Nací en Caldas de Reis (Pontevedra), en marzo de 1984. Fue un lunes, previo a martes 13, y hacía un mes que había muerto Julio Cortázar.
Pasaron trece años desde ese momento hasta que comencé a escribir, espoleado por los misterios alienígenas de Expediente X, que me aterrorizaban y fascinaban a partes iguales. Por eso, por mucho tiempo, no escribí otra cosa que ciencia-ficción, a la que a veces vuelvo, como quien mira por encima del hombro y observa el trecho recorrido.
Tardé en enseñar lo escrito por pudor, por vergüenza. En el camino de un escritor también se encuentra el aprendizaje de exponerse, enseñarse, soportar la incerteza y la crítica.

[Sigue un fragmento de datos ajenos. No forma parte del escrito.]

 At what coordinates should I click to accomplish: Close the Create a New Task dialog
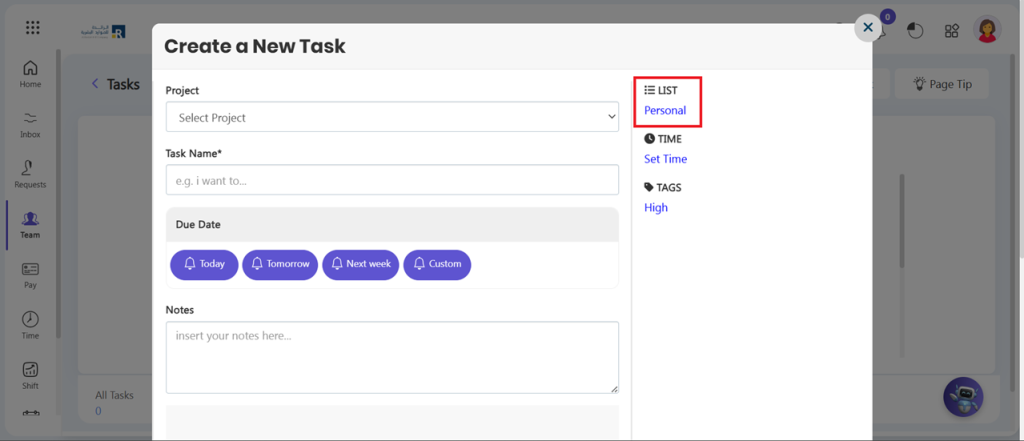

En algún momento me llegó a las manos un librito de Cormac McCarthy, y se me abrió un mundo de nuevos caminos. Durante un tiempo, jugué a imitarle, y todavía lo hago, por puro placer de falso discípulo. Me pasó con otros autores. No en vano, los escritores somos lectores promiscuos, y adoramos siempre a muchos ídolos.
A lo largo del tiempo, he escrito sobre ciencia, sobre té, sobre música independiente, sobre literatura, sobre fútbol. Hice entrevistas, acudí acreditado a festivales, participé en mini foros, sintiéndome casi siempre un impostor. En 2012, publiqué tres cuentos con mi familia literaria, In crescendo (Ed. Anroart); también publiqué cuentos (en gallego) en los Contos estraños de Urco Editora; y, en 2017, mi primera novela, Canciones para no escuchar (La pajarita roja ed), la historia de unos muchachos que renegaban de madurar porque no parecía tener mucha utilidad en los tiempos que corren; y, finalmente, tras mis idas y venidas de Islandia, Días de Reykjavík (ed Piezas azules), un libro de cuentos ubicados en la capital de Islandia, a medio camino entre la experiencia y la ficción, la nostalgia y el juego.
Porque, por cierto, escribir es jugar. Los escritores jugamos eternamente.